Congressman Steve Cohen (D-TN):

“Thousands of people released from state and federal prisons each year re-enter society and find significant challenges, including lifetime bans on receiving food assistance. The RESTORE Act would repeal the 1996 ban on people with drug felony convictions receiving SNAP, and it would allow them to apply for the program before their release so that they can meet their basic needs on day one, reducing the likelihood of recidivism and increasing the quality of life for people hoping to reintegrate into their communities. I am pleased to be working with Congressman Rutherford and Senators Booker and Warnock on this needed reform.”


The Drug Policy Alliance has been leading federal advocacy efforts to repeal the lifetime federal ban on individuals convicted of a drug felony from receiving Supplemental Nutrition Assistance Program (SNAP).
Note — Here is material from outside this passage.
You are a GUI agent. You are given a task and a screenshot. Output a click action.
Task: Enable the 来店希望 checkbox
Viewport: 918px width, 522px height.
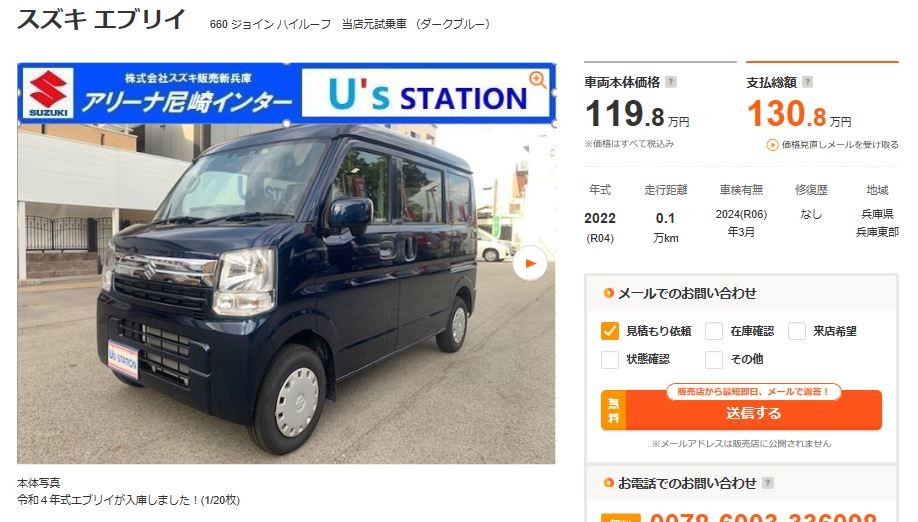(797, 331)
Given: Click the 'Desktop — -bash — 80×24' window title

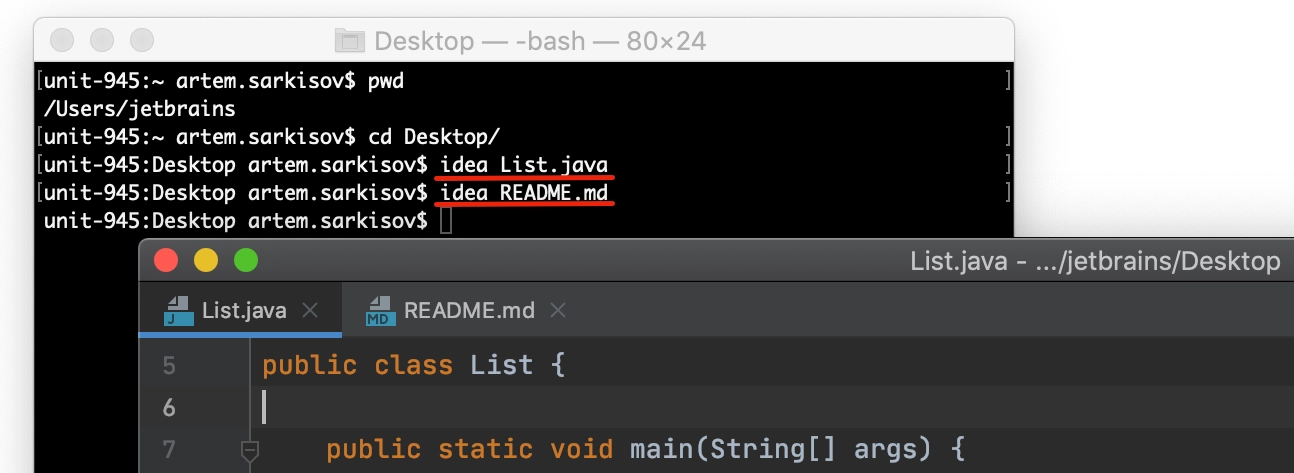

In 1996, Congress imposed the lifetime SNAP ban as a part of the welfare legislation signed by President Clinton. Although states can opt-out of enforcing this ban, state policymakers must affirmatively do so, and 22 states continue to limit SNAP eligibility for people with felony drug convictions. The RESTORE (Re-Entry Support Through Opportunities for Resources and Essentials) Act fully repeals this federal ban and eliminates the ability of states to continue to deny SNAP eligibility due to a felony drug conviction. The legislation also codifies a USDA administrative waiver to SNAP state agencies that allows individuals to apply for SNAP 30 days prior to their release from incarceration.

This lifetime ban disproportionately harms women who are incarcerated for drug crimes at higher rates than men as well as people of color disproportionately targeted by drug enforcement and incarcerated at much higher rates for drug crimes than whites. Individuals made ineligible by the ban already struggle to find and maintain employment because of a criminal record. Research has shown that newly released individuals are extremely likely to experience food insecurity. Barring access to basic nutritional assistance as individuals return to communities undermines successful transition to the community following involvement in the criminal legal system, especially now during this time of national crisis. Repealing the drug felony ban enables returning individuals to focus on securing employment and housing during this difficult time rather than having to figure out how they will put food on the table for themselves and their family.

The Drug Policy Alliance previously released a report, The Drug War Obstructs Public Benefits—as part of its Uprooting the Drug War initiative—detailing the way drug war policies have restricted access to public benefits.

The Drug Policy Alliance is the nation's leading organization promoting drug policies grounded in science, compassion, health and human rights.